The Victorian government is uploading data from driver licenses to the federal government’s National Driver Licence Facial Recognition Solution but will only allow it to be accessed by its own agencies, for now.
The information includes the photographs, dates of birth, licence numbers and gender of licensees, but no information about traffic infringements or demerit points. There will be three months of “testing and checking” next but license-holders cannot opt out of having their data join the system. They already agreed to this when they applied for a new license or a renewal, according to the Victorian government’s explanatory website.
The state government is not providing Victoria’s facial recognition data to federal or interstate agencies until it is “satisfied” with the proposed Identity-matching Services Bill that is before federal parliament, according to a joint statement from Special Minister of State Gavin Jennings and Minister for Roads Jaala Pulford.
Digital Rights Watch chair Tim Singleton Norton, who fears encroachment on civil liberties, welcomed the caution. “As the Australian Privacy Foundation and FutureWise have already pointed out in their submission in relation to the national Identity-matching Services Bill, there are serious human rights and regulatory shortcomings in Australia’s biometric information collection and the proposed sharing regime,” he said.
The proposed federal legislation will provide legal authority for the Department of Home Affairs to collect, use and disclose identity information so it can “operate the technical systems that support the face matching services”, according to a departmental web page containing the key policies, inter-government agreements and privacy impact assessments related to the project.
Home Affairs will host a “national database of driver licence images” on behalf of states and territories. All jurisdictions agreed to build the system through the Council of Australian Governments in late 2017 but its development is proceeding slowly.
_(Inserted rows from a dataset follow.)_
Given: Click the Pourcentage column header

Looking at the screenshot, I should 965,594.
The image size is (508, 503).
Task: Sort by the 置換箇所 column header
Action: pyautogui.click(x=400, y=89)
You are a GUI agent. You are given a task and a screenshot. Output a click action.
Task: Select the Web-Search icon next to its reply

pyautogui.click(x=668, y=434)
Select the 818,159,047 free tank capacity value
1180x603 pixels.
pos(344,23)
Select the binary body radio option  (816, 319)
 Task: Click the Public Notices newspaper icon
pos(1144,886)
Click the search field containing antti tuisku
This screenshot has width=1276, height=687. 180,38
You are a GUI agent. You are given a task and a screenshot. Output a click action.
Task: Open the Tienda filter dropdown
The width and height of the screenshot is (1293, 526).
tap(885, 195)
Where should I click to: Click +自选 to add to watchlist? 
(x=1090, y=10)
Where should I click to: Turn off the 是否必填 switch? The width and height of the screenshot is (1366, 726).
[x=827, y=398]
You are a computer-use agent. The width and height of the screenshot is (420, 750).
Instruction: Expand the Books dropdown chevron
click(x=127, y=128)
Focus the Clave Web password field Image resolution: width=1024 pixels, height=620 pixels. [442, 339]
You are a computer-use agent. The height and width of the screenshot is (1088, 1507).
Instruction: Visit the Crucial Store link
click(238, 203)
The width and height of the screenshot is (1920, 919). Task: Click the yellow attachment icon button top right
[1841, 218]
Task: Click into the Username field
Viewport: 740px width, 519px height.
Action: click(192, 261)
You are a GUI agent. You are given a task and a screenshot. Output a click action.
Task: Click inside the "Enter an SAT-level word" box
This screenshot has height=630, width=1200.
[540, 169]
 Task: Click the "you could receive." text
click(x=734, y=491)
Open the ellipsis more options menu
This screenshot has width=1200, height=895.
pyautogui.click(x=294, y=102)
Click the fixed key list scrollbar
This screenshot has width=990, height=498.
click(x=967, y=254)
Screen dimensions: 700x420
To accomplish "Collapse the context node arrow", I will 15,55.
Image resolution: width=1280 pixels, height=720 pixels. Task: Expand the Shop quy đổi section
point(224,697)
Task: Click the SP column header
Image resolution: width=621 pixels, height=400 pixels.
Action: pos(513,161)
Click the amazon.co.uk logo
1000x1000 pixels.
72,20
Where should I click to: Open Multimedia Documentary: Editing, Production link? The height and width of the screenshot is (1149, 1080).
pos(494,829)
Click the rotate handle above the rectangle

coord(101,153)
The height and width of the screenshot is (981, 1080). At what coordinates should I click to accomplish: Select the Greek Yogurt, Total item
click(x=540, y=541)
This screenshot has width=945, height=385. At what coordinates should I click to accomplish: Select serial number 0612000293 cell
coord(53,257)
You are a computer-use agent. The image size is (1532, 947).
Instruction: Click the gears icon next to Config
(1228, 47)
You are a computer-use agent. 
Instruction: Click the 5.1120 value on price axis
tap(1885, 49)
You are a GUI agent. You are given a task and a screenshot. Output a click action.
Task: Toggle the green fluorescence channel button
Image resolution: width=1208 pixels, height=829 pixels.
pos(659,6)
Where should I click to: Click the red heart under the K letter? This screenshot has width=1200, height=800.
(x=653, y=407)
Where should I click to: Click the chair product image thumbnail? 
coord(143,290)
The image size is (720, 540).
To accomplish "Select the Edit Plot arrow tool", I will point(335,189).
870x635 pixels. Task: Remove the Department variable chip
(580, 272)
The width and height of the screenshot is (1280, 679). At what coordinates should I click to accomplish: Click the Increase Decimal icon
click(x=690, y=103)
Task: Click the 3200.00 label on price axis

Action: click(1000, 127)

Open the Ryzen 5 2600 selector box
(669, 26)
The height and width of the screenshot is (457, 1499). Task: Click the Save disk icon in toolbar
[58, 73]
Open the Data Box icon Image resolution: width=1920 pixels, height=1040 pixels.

The Victorian and Tasmanian governments are the first to provide the data and others are expected to follow suit over the next two years.
What is the point?
“This technology will help keep government agencies ahead of the pack when it comes to combating identity fraud, which is one of the most common and costly crimes facing our state,” Jennings claimed. “We are doing this as part of a national agreement, while ensuring the privacy of Victorians is not compromised.”
Estimates of the cost of identity crime vary; the Victorian Special Minister of State puts it at about $2.2 billion per year and says it affects 25% of the Australian community.
The main specific benefit of facial recognition, according to Pulford and Jennings, is it will help VicRoads and the police catch people using fake or duplicated licenses.
“This will make it harder for people to conceal their true identities and use multiple licences to avoid traffic fines, demerit points or licence cancellations,” said Pulford. “This will greatly assist in removing unauthorised and dangerous drivers from our roads.”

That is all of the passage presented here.